Aging-related senescent cells

Aging is a major risk factor for cancer, and most tumors are diagnosed in aged patients [68]. In addition, 5-year survival for many cancer types dramatically declines with age [68, 69]. Epidemiological studies show that familial factors correspond with both reduced cancer and longevity, and most genetic and dietary modifications in mice that impact aging, also impact cancer [69, 70]. Further, a number of progeroid syndromes (Hutchinson-Gilford progeria syndrome, Werner syndrome, Bloom syndrome, Xeroderma pigmentosum, Ataxia telangiectasia, and Mosaic variegated aneuploidy syndrome) are also associated with the development of cancer [71].

Although, historically cancer aggressiveness has been thought to decrease with age, several tumor types, including acute myeloid leukemia and ovarian cancer have a worse prognosis with increasing age [72, 73]. Experimental evidence for a relation between aging and cancer from animal models is variable, and appears to be tumor or cell-type dependent [69]. In prostate cancer and melanoma xenograft experiments, no change in growth or faster growth in young mice was observed, respectively [74, 75]. However, in these studies, 12-month-old mice were used as “aged” mice, but the severity of age-related tissue deterioration or presence of senescent cells at this age may be limited. Implantation of neoplastic liver epithelial cells into livers of young and old rats, however, resulted in reduced proliferation and more apoptosis in young rats [76]. This suggests that differences between tumor or cell-type and/or the site of implantation, may explain the variation in results.

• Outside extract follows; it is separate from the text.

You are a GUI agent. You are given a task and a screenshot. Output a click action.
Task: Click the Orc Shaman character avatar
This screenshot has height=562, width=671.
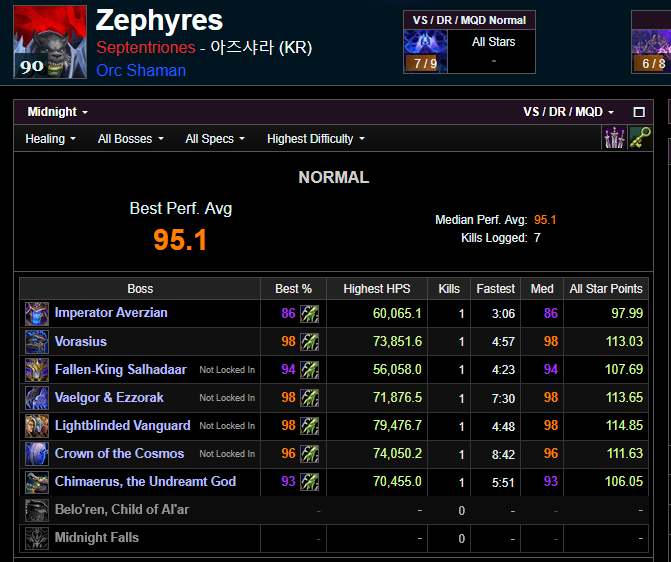50,42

In other genetic approaches, continued senescent cell removal in naturally aging mice (INK-ATTAC transgenic) throughout adulthood, extended lifespan and delayed tumor latency [2], suggesting a detrimental role for age-related senescent cells in tumor progression. This result is further supported by timed somatic p53 deletion in young and old mice, where reduced tumor latency was observed in aged mice [77]. Further, using an inducible conditional mouse model expressing the cell cycle inhibitor p27Kip1 to mimic skin aging, other researchers discovered the presence of stromal senescent cells and increased recruitment of suppressive myeloid cells, which inhibit tumor immune surveillance and promote tumor formation [12]. Collectively, these studies show that accumulation of senescent cells in tissues with aging promotes tumor formation and growth (Figure 1E), and highlights these cells as optimal therapeutic targets not only for the amelioration of age-related deterioration, but also for cancer prevention and treatment.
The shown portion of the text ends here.